Caberto Conelli, a sportsman in love with the Targa Florio
by Adolfo Orsi



Salò, Circuito del Garda 1925

Caberto Conelli (sulla sinistra) conversa con Renato Balestrero prima della gara: sullo sfondo la T13 n.11 di Gino Compagnoni

The Targa Florio has been the unforgiving test for motor racing drivers and cars alike. Caberto Conelli, an Italian driver now largely forgotten, was one of the heroes of this race between 1927 and 1930, coming second on one occasion, and third on two. Given his association with Bugatti, and thanks to the documents made available by his family, we take this opportunity to remember him and pay tribute to his career.
Carlo Alberto Conelli de Prosperi was born at Belgirate on the 26th of August, 1889. His father Carlo was a Piedmontese diplomat with upper class background. His mother Anna Bracorens di Savoiroux came from a noble family of Savoiard origins and of military background. Carlo, who died in 1895, had six children: four girls, Carlo Alberto (Caberto) and his older brother Francesco, who shares the same birthday, as he was also born on the 26th of August, but three years earlier. They spend an idyllic youth between Turin and the beautiful villas on Lake Maggiore owned by the family, at Belgirate and Villa Lesa, where they are keen sailors and become passionate about motor-boats.
They are also familiar with cars; the husband of Carla, one of the sisters, is Alfonso Ferrero di Ventimiglia, one of the founder members of Fiat. The most prestigious cars of the time were used to tour around the most famous European tourist spots.
Before the war, Francesco, also called Franz, has the Cantieri Teroni build the motor-boat ‘Sciata’, equipped with a 300HP Fiat engine, which goes on to beat the speed world record at Montecarlo.
Motors are also an attraction for Caberto who, after taking part in the Macedonian war as a chauffeur, obtains his pilot license in 1917. He then becomes member of the Squadriglia Baracca, bringing down four enemy planes and earning a silver and a bronze medal and the Japanese decoration of the ‘Sol Levante’ (Rising Sun)
In 1919 Franz opens the way to car racing for Caberto by taking part in the Parma – Poggio di Berceto uphill race, where he qualifies first in his class. On the same day also Enzo Ferrari has his first race.
Caberto’s first race is the Aosta – Gran San Bernardo hill climb on the 29th of September, 1920. His car is a F.A.S.T. (Fabbrica Auto Sport Torino ), arriving first overall. This is a good omen for his career, though it is Franz who is more active in the years between 1920 and 1922. In 1921 in Brescia he brings the Diatto-Bugatti, also called the Diatto Type 30, to victory in the preliminary races of the 1st Italian Grand Prix.
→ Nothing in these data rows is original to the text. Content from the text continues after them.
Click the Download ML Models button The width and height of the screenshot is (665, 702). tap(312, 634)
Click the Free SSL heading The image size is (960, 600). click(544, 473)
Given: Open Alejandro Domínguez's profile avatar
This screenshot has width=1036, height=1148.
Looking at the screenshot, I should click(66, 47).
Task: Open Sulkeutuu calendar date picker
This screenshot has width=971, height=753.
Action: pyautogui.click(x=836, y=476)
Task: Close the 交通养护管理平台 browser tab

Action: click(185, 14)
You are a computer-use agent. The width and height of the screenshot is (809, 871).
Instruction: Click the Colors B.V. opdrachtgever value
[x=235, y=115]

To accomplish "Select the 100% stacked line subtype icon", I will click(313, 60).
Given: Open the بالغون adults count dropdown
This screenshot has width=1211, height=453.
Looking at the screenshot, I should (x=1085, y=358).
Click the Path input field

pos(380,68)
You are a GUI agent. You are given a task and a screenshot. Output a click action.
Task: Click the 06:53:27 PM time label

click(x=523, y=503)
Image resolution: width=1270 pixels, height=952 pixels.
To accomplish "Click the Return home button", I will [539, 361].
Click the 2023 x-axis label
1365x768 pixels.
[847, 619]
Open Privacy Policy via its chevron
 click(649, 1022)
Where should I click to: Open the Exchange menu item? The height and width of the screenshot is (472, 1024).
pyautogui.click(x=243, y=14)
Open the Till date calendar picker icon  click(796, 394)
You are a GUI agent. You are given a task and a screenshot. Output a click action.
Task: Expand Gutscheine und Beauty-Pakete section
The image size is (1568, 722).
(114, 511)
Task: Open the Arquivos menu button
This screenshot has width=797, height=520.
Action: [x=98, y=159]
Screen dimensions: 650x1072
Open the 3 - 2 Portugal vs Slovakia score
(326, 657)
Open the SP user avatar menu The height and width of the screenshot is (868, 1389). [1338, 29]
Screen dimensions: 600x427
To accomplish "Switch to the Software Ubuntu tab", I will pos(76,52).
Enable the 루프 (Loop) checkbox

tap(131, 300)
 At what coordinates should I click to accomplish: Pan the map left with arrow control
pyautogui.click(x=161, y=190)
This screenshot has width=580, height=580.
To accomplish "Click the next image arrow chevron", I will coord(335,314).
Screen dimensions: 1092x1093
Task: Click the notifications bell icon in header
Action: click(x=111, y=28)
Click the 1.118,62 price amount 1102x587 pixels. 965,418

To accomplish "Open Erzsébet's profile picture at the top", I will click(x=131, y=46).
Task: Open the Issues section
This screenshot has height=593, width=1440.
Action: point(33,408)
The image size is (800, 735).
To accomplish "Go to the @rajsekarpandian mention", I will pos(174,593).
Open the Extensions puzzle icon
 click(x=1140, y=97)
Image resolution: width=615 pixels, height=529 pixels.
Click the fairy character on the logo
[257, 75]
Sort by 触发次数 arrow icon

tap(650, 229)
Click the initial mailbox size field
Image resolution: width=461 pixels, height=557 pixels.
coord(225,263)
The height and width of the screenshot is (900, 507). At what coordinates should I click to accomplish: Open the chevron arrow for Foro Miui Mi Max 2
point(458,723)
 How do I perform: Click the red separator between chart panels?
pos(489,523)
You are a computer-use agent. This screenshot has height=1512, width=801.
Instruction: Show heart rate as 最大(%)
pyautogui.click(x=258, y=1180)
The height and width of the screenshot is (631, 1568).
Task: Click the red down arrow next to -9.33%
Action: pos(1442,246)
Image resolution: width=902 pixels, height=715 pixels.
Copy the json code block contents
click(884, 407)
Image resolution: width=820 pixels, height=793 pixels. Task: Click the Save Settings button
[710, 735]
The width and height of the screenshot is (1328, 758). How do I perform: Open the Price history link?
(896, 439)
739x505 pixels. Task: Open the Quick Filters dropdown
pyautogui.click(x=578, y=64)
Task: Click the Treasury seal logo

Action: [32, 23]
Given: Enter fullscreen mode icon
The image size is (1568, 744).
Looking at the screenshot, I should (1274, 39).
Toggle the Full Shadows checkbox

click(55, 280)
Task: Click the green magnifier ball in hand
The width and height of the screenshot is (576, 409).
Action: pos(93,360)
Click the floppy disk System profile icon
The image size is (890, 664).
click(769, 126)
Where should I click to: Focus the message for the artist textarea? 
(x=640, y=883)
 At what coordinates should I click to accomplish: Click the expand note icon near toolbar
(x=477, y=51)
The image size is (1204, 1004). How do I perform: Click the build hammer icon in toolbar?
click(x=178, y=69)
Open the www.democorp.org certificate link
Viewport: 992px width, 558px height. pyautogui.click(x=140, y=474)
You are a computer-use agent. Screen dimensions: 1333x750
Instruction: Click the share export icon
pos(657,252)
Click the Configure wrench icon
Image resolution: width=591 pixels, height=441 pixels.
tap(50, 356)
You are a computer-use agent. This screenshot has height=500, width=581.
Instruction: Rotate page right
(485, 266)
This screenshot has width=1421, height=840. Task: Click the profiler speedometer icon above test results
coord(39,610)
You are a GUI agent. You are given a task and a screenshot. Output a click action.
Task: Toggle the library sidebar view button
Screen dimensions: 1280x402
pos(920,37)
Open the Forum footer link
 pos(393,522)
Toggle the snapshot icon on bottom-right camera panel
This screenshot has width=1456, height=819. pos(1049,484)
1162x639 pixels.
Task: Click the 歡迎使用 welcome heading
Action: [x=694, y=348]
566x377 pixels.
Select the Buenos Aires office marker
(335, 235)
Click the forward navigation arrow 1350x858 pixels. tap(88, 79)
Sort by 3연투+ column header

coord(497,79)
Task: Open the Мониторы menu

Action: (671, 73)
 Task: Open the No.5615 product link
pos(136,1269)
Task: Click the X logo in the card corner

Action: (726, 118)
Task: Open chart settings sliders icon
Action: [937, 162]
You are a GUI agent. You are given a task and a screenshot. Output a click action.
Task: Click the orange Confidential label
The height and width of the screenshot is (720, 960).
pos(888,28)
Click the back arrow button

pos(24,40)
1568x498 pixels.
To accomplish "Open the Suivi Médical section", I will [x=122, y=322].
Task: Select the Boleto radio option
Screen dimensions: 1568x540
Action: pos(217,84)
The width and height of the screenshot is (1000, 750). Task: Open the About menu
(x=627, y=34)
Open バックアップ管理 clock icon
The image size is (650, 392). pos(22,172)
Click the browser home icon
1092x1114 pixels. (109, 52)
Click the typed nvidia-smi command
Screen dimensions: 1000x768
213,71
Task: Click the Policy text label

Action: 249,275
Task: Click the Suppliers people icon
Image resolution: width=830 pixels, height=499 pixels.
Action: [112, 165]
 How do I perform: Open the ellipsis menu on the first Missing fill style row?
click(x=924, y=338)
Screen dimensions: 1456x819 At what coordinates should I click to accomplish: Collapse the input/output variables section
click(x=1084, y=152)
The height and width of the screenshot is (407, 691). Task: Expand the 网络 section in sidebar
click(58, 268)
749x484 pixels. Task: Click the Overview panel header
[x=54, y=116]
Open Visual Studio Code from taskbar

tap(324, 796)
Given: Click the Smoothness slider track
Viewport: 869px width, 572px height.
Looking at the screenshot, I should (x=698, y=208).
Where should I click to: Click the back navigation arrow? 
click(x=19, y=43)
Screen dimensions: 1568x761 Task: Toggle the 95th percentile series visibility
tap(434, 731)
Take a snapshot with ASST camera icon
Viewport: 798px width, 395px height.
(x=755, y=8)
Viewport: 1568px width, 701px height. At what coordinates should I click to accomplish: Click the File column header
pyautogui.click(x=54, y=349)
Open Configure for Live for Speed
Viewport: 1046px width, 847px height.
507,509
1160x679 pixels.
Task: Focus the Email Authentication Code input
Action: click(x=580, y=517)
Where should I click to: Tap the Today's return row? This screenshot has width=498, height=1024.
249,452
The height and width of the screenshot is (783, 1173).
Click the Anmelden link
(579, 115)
The car is first in class up to 2.000 cc in the flying kilometre, with a speed over 119 Km/h, and repeated the success a few days later at the Grand Prix Voiturette Gentlemen. The newspapers of the time asserted that only the car’s 16 valve engine, ‘built on license in Turin’, is a Bugatti, but the truth is revealed in the photographs which clearly show that also the chassis, most likely of the T22, is Bugatti designed, if not in fact arriving directly from Molsheim. This would explain the interested presence of Ettore Bugatti, who assisted in Brescia at the great ‘en plein’ 1-2-3-4 of his T 13s in the Grand Prix Voiturettes, also at the pits of Franz Conelli.
In 1922 Franz won the Parma- Poggio di Berceto on a Ballot and at the end of the season he retires from racing, taking the wheel only once again in 1925 in the Circuito del Garda with a T 35. From then on Franz becomes involved with the administration of the family affairs following his younger brother’s sporting activities.
For the 1923 season Caberto bought an Amilcar, with which he is placed favorably in the ‘voiturette’ category.
Following in the footsteps of Count Masetti, in 1925 Caberto becomes official driver of the S.T.D. group (Sunbeam, Talbot, Darracq) and in that season only races abroad. He makes his debut at Miramas with the Talbot ‘voiturette’ and comes a good second. On the 17th May 1925 at Montlhery, trying to pass with his little Talbot Duller who was preceding him, Caberto zigzags erratically on the winning straight hitting the fence three times and is thrown out of his car which however manages to pass the finishing line and thus comes second.